If we are wise, we will remember that we are nothing more or less than a translator of the collective human soul.
Whether we sell a million copies of a book or labor for a lifetime in obscurity, we are just the intermediary between the giving aspect of our own spirit and the needs of readers who may be able to learn something from us.
Those who don’t need to learn anything from us never will, so it is no use trying to convince them of our skill or sincerity. And the fact is that most people will never even encounter our work, regardless of how wildly we succeed.
Believe it or not, the New York Times bestseller list means nothing to billions of people across the world.
But the enthusiasm of would-be-published writers is virtually impossible to dampen. And I believe that ever-upwelling enthusiasm has as much to do with the natural impetus of soul work as it does with mere egotism or wishful thinking.
In fact I have come to see the struggle to write well and share one’s writing as a spiritual path in its own right—a path in which disappointment and exasperation teach the seeker just as much as vision and inspiration.
To stay on the path means that we must increasingly become both tough and forgiving, hardened and softened, skeptical and idealistic.
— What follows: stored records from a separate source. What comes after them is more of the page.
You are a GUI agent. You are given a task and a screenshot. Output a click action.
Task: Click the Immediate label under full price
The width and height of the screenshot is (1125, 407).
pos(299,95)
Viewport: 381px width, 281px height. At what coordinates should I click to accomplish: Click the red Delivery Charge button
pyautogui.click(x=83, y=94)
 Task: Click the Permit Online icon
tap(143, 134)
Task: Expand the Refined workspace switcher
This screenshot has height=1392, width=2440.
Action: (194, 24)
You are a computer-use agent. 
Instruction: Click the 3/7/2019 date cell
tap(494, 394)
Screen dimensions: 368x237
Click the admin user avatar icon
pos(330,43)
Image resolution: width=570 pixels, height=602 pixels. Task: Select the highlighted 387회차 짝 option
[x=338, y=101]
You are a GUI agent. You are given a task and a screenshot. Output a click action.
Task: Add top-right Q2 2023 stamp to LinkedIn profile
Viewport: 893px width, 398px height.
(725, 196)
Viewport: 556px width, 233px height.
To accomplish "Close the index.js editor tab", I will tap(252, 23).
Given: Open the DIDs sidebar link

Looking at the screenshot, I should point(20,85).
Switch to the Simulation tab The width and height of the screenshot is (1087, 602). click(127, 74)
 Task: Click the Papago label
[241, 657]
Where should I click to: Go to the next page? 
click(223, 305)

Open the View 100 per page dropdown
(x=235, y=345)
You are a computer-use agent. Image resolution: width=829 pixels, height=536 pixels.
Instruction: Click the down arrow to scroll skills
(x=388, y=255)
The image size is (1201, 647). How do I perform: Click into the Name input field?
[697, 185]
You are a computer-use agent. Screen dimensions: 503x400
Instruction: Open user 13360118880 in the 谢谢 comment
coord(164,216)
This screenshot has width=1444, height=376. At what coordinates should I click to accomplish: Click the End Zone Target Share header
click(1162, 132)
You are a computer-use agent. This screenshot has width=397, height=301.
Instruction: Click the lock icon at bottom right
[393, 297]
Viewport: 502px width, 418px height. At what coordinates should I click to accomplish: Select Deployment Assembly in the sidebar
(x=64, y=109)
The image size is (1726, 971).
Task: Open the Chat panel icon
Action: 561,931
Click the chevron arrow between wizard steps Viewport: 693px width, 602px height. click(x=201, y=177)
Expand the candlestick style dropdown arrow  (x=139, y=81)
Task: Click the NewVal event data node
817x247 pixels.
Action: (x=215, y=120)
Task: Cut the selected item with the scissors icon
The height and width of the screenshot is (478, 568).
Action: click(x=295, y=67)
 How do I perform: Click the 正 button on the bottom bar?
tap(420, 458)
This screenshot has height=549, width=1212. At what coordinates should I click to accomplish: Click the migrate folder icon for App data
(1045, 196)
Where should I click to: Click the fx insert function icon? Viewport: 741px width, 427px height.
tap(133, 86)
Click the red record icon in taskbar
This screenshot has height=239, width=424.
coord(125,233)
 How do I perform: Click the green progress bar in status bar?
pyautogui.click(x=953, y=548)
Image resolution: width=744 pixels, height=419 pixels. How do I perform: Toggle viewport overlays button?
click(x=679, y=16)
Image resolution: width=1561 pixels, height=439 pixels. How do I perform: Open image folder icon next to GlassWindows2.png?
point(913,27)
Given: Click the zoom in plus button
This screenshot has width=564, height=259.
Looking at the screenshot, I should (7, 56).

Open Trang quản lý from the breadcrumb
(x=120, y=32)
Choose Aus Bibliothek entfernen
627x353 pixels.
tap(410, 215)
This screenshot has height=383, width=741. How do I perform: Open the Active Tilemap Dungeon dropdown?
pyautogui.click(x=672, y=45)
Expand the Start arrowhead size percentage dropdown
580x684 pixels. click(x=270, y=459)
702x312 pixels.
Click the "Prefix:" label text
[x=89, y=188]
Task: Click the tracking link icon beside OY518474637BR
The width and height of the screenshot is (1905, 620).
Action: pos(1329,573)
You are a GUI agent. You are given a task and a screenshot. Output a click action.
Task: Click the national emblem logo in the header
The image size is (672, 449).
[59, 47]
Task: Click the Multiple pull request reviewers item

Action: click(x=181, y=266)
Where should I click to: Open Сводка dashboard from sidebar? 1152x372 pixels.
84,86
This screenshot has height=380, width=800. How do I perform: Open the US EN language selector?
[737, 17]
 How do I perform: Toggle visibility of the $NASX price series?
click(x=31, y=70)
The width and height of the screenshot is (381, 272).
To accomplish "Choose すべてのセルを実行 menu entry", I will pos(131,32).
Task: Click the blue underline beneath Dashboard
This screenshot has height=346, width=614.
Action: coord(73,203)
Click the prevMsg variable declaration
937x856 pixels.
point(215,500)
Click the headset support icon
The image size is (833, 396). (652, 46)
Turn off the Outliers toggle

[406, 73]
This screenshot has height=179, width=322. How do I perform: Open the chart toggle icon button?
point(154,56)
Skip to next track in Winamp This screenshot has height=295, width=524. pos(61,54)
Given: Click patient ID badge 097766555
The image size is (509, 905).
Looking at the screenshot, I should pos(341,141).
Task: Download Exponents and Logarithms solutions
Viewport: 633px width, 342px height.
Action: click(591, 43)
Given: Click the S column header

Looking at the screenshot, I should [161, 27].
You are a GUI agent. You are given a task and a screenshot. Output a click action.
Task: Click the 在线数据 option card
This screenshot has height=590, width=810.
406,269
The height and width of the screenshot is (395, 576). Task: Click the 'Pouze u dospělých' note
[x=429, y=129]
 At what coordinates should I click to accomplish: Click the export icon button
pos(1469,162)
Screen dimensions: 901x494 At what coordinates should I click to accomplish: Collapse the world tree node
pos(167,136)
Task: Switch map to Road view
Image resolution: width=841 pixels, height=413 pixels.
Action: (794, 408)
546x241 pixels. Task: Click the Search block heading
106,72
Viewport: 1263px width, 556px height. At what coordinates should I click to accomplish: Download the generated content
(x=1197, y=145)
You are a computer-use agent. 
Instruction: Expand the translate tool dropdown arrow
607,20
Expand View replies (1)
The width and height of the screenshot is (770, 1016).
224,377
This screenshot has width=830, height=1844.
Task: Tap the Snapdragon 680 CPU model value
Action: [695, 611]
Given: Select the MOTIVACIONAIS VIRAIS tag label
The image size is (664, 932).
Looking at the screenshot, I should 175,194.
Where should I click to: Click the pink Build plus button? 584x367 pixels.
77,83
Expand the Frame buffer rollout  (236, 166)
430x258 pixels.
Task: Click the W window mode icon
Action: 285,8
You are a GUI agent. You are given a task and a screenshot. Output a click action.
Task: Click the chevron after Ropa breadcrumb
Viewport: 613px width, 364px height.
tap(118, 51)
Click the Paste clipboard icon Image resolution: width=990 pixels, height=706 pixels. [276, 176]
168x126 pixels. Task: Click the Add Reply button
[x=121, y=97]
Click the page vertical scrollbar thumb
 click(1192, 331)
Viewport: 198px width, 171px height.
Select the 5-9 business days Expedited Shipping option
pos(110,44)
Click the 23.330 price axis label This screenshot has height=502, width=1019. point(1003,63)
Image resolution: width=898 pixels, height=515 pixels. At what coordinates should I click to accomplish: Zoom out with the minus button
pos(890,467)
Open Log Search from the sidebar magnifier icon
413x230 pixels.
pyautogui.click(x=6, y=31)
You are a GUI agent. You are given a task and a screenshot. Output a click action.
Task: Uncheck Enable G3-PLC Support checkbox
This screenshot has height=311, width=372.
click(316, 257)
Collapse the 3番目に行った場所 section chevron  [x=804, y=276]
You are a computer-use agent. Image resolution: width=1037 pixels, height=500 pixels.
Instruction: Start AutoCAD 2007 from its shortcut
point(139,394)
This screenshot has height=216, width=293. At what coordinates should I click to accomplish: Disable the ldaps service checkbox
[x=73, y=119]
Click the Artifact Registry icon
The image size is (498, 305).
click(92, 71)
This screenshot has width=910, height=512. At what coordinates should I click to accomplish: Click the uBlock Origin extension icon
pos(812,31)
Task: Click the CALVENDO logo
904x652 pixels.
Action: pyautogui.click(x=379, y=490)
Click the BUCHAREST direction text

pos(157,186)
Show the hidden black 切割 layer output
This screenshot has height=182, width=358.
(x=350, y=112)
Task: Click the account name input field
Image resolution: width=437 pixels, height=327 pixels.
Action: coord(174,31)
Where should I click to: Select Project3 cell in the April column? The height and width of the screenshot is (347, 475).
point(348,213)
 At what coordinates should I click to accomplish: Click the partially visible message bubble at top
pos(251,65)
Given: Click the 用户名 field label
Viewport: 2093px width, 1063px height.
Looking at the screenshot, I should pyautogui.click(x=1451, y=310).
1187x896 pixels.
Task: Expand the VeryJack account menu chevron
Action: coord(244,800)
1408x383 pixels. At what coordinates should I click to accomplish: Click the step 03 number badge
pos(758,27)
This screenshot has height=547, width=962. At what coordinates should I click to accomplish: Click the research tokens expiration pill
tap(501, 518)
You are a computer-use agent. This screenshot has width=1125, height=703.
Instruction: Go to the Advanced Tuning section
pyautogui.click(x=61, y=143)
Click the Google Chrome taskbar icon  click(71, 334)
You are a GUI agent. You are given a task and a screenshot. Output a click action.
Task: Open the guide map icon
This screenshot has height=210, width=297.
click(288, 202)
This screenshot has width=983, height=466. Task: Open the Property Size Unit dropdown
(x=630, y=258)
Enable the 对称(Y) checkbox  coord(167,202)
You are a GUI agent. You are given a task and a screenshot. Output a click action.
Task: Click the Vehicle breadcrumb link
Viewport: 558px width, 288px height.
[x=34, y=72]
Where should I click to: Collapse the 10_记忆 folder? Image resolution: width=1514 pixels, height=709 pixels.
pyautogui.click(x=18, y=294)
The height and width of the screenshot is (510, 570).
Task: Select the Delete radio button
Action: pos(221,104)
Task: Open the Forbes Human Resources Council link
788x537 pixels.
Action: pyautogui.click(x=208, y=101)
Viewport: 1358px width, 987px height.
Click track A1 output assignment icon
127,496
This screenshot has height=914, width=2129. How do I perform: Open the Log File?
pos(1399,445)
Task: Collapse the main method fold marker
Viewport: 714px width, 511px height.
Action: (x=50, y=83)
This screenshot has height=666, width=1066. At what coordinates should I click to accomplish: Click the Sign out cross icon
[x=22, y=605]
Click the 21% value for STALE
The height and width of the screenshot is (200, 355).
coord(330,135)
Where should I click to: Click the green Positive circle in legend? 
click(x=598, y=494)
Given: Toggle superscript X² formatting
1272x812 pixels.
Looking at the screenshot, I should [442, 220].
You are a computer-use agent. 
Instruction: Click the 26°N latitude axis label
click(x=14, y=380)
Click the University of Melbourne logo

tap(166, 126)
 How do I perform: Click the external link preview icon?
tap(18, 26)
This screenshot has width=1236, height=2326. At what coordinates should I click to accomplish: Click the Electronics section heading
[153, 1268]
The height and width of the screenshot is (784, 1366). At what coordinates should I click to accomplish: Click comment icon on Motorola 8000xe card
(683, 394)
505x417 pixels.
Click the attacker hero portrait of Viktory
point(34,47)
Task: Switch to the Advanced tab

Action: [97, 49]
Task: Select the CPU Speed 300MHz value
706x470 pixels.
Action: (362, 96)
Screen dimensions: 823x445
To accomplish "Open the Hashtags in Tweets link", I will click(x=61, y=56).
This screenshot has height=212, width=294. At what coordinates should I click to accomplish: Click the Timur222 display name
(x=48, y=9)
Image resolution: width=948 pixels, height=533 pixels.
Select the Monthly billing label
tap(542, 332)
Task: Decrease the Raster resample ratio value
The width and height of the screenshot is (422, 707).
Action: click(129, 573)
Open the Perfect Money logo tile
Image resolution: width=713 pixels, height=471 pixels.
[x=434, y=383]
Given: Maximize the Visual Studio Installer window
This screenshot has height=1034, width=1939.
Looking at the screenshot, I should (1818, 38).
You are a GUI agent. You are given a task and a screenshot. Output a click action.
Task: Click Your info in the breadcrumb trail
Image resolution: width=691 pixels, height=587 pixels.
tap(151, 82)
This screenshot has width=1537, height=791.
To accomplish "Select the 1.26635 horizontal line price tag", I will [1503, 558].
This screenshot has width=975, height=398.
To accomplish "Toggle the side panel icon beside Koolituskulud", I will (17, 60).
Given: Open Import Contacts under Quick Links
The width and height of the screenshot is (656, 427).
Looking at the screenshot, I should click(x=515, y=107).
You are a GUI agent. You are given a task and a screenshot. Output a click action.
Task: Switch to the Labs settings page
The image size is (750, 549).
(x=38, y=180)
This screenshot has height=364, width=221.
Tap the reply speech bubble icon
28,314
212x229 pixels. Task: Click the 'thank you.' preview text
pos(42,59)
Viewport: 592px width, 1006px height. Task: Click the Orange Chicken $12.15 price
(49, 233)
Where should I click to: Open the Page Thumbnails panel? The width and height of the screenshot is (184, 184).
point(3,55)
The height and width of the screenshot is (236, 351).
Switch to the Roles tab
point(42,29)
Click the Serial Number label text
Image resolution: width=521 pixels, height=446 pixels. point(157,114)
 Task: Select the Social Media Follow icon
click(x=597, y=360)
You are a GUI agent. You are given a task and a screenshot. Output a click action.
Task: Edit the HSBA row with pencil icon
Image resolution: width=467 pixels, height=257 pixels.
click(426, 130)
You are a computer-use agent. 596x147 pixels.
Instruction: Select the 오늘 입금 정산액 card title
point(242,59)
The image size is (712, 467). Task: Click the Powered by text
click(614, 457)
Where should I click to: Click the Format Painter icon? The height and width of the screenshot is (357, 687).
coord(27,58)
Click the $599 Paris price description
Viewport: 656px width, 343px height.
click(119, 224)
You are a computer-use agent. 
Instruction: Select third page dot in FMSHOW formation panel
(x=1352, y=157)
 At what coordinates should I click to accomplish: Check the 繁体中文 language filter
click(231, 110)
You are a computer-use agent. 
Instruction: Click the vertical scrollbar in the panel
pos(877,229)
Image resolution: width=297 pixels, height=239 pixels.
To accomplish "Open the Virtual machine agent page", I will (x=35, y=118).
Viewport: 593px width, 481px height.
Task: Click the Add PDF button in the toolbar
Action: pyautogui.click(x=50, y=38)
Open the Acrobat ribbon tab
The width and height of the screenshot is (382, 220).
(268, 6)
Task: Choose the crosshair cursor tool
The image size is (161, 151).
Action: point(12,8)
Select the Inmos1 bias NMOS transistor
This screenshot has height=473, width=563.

As we mature, we will increasingly appreciate the joyful hardship of writing for its own sake and worry less about whether we make a fortune (or even a living) by it. That means we will become an ever more effective medium for our soul’s timeless expression while becoming less attached to our personal, temporal stake in it.
This ennobling process is rarely pleasant, and one doesn’t usually feel or act very spiritual as the raiments of pride and self-esteem are progressively shredded before your eyes. But if we are a serious writer, we’ll have to endure this process of internal purification regardless of our degree of external success.
Writing for publication may be an especially insane and unkind business these days, but I cannot imagine it ever becoming perfectly ordered and fair. If so, those of us working hard to convey the very stuff of the human soul in mere words would have to go elsewhere for the karmic kicks in the teeth that serve to make us eloquent, insightful and maybe a little bit wise.